- _Exercise aim_
Rewrite all the rows below with "GUI agent" swapped for "screen assistant" and nothing else changed.

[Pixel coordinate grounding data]
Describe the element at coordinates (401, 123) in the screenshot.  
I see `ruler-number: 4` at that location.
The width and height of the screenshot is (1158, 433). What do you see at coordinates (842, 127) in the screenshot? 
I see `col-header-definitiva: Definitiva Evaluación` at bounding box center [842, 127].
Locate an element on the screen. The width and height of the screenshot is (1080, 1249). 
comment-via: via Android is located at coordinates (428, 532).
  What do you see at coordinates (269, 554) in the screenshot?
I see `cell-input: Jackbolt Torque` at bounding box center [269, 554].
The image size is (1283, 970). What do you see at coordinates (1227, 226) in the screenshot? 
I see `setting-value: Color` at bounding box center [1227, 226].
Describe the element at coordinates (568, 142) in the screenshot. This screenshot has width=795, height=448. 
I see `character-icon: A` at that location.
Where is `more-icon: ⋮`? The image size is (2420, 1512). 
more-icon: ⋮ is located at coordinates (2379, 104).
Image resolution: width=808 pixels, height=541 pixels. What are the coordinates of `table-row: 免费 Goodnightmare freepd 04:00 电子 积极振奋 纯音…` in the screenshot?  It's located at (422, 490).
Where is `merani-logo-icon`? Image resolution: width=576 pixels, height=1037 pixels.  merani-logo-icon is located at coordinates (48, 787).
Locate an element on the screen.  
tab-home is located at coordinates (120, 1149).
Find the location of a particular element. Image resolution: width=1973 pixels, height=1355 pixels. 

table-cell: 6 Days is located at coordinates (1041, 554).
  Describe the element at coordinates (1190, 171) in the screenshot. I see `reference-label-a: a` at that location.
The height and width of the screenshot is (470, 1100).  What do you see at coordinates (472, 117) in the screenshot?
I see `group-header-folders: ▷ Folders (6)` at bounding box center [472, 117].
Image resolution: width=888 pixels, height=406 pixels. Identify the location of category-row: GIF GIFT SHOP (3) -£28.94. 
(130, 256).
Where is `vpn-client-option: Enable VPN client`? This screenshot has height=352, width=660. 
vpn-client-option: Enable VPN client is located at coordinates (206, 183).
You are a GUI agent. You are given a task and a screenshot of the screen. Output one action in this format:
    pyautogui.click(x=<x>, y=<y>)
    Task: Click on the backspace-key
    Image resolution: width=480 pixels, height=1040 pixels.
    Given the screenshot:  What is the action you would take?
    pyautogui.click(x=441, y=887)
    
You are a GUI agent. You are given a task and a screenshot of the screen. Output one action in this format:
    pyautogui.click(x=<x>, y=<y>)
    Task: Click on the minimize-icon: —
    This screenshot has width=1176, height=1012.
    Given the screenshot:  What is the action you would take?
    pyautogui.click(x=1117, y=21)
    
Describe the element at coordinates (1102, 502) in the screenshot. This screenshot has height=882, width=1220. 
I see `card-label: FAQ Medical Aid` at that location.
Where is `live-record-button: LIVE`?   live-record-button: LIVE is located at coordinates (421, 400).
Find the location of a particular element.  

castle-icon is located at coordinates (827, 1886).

- _Result for this exercise_
Describe the element at coordinates (401, 123) in the screenshot.  
I see `ruler-number: 4` at that location.
The width and height of the screenshot is (1158, 433). What do you see at coordinates (842, 127) in the screenshot? 
I see `col-header-definitiva: Definitiva Evaluación` at bounding box center [842, 127].
Locate an element on the screen. The width and height of the screenshot is (1080, 1249). 
comment-via: via Android is located at coordinates (428, 532).
  What do you see at coordinates (269, 554) in the screenshot?
I see `cell-input: Jackbolt Torque` at bounding box center [269, 554].
The image size is (1283, 970). What do you see at coordinates (1227, 226) in the screenshot? 
I see `setting-value: Color` at bounding box center [1227, 226].
Describe the element at coordinates (568, 142) in the screenshot. This screenshot has width=795, height=448. 
I see `character-icon: A` at that location.
Where is `more-icon: ⋮`? The image size is (2420, 1512). 
more-icon: ⋮ is located at coordinates (2379, 104).
Image resolution: width=808 pixels, height=541 pixels. What are the coordinates of `table-row: 免费 Goodnightmare freepd 04:00 电子 积极振奋 纯音…` in the screenshot?  It's located at (422, 490).
Where is `merani-logo-icon`? Image resolution: width=576 pixels, height=1037 pixels.  merani-logo-icon is located at coordinates (48, 787).
Locate an element on the screen.  
tab-home is located at coordinates (120, 1149).
Find the location of a particular element. Image resolution: width=1973 pixels, height=1355 pixels. 

table-cell: 6 Days is located at coordinates (1041, 554).
  Describe the element at coordinates (1190, 171) in the screenshot. I see `reference-label-a: a` at that location.
The height and width of the screenshot is (470, 1100).  What do you see at coordinates (472, 117) in the screenshot?
I see `group-header-folders: ▷ Folders (6)` at bounding box center [472, 117].
Image resolution: width=888 pixels, height=406 pixels. Identify the location of category-row: GIF GIFT SHOP (3) -£28.94. 
(130, 256).
Where is `vpn-client-option: Enable VPN client`? This screenshot has height=352, width=660. 
vpn-client-option: Enable VPN client is located at coordinates (206, 183).
You are a screen assistant. You are given a task and a screenshot of the screen. Output one action in this format:
    pyautogui.click(x=<x>, y=<y>)
    Task: Click on the backspace-key
    Image resolution: width=480 pixels, height=1040 pixels.
    Given the screenshot:  What is the action you would take?
    pyautogui.click(x=441, y=887)
    
You are a screen assistant. You are given a task and a screenshot of the screen. Output one action in this format:
    pyautogui.click(x=<x>, y=<y>)
    Task: Click on the minimize-icon: —
    This screenshot has width=1176, height=1012.
    Given the screenshot:  What is the action you would take?
    pyautogui.click(x=1117, y=21)
    
Describe the element at coordinates (1102, 502) in the screenshot. This screenshot has height=882, width=1220. 
I see `card-label: FAQ Medical Aid` at that location.
Where is `live-record-button: LIVE`?   live-record-button: LIVE is located at coordinates (421, 400).
Find the location of a particular element.  

castle-icon is located at coordinates (827, 1886).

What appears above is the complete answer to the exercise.